Megan shook her head. “Not initially. Her parents were the first to realize she was gone. They said she was supposed to come for the weekend and didn’t. They called the station manager, who went to Tiffany’s home. Her car was there. He had a key and went inside. All her things were in place, including her house key and phone. Her purse. He called the police. The parents filed a missing person report shortly before Giselle was murdered.”

“Just like my old man’s MO,” Cooper said with a bitter catch.

“Exactly.” Jack had read Ellison’s files. The women condemned as unworthy were rejected for reasons known only to Ellison. Whatever those reasons were, it seemed to unleash his fury on them. Their murders were brutal. The women he embalmed had died far more peacefully. There was not a scratch on them. A lethal cocktail of lorazepam and morphine ended their lives. It appeared from the medical examiner’s estimated time of death Ellison kept his victims alive for several days.

“If he has Tiffany, she might still be alive,” Cooper said.

“It’s possible. We need to get there and start working the case. I’m going to have to explain your connection to the original perpetrator.” Jack tried to gauge Cooper’s reaction.

“I know,” Cooper said at last, a sad smile on his face. “All my life I’ve lived in the shadow of my father’s crimes.

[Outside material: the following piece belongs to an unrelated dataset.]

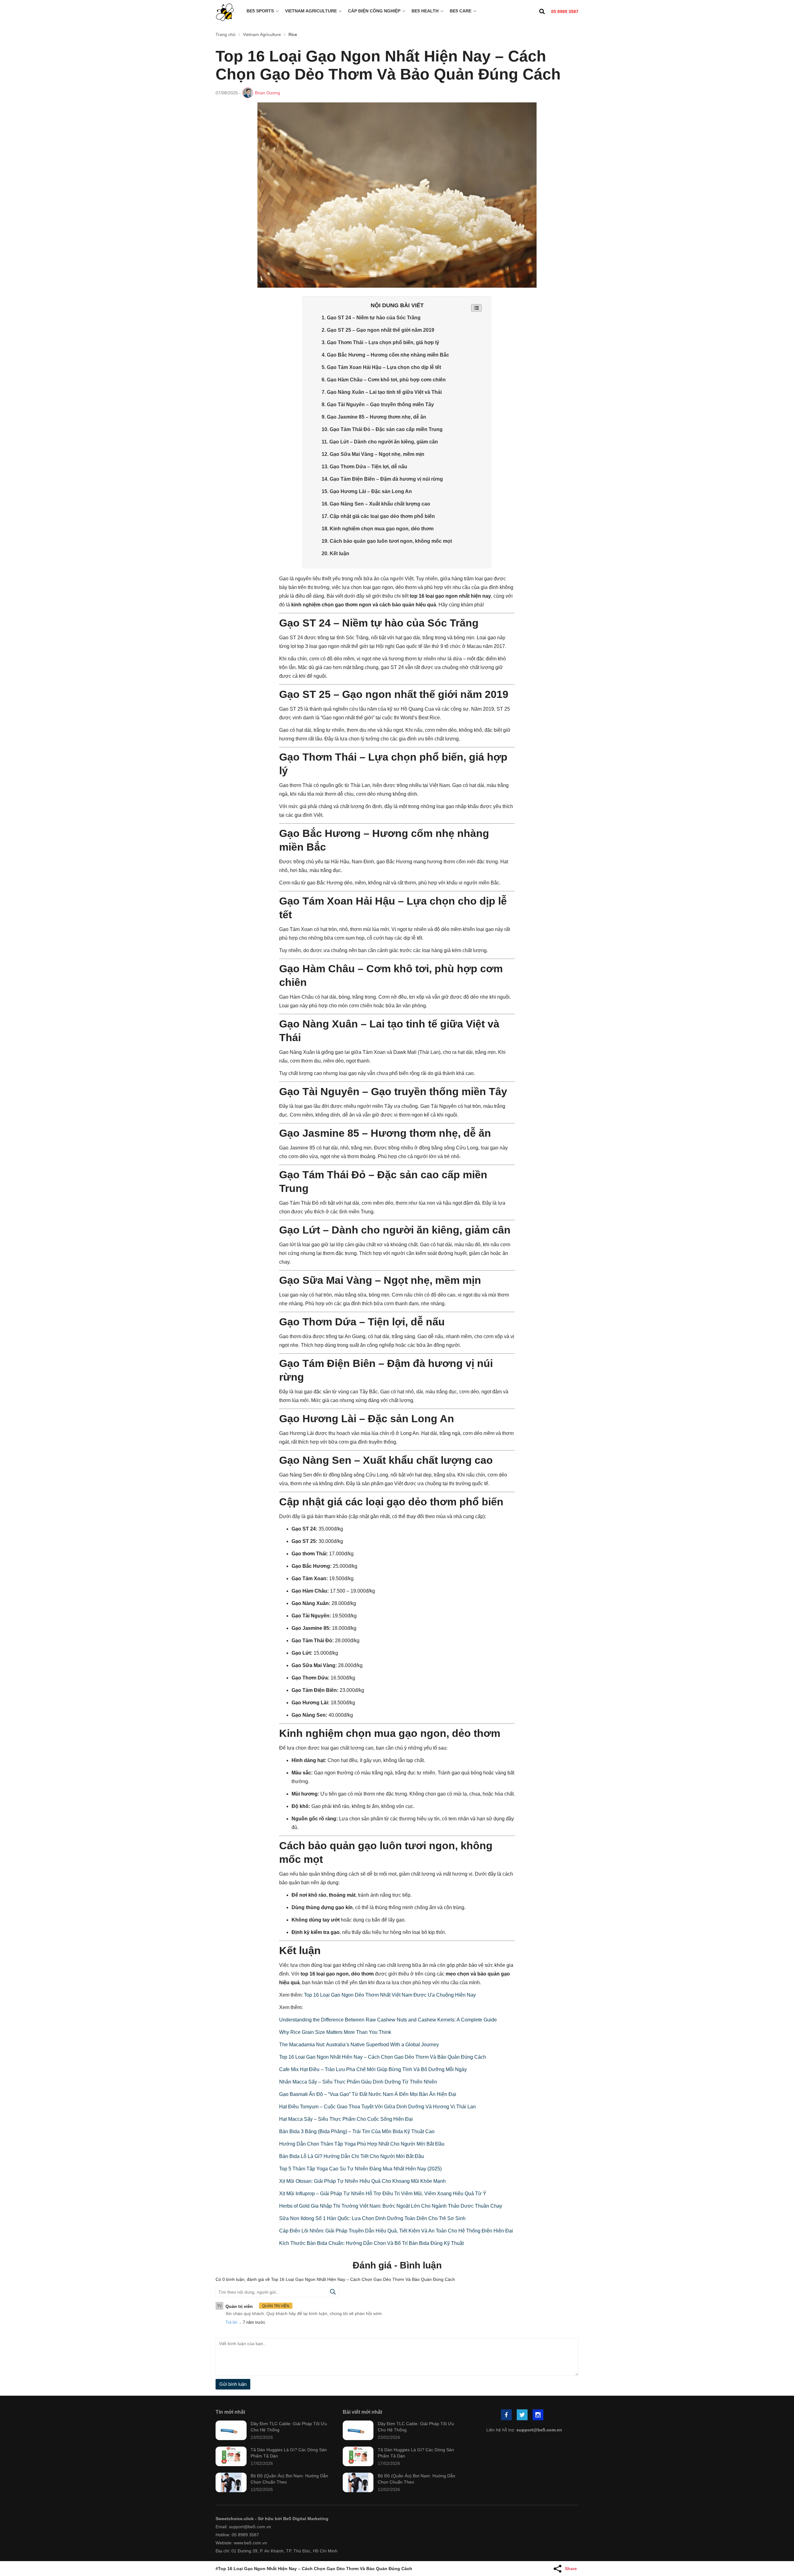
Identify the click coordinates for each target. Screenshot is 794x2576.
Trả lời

I did my best to move out of that shadow and fought to make sure something good came from the darkness my father created.”

Jack understood how destructive that kind of evil could be. He’d gone through it in his own life with the Angel case. It drove him to the bottle and almost cost him everything. He couldn’t imagine the guilt Cooper carried with him.

Cooper had tried for more than twenty years to forget the actions he’d been forced to take to stop a monster. Now, like it or not, he would have to face those demons head-on, and it would take everything inside him not to crumble under its weight.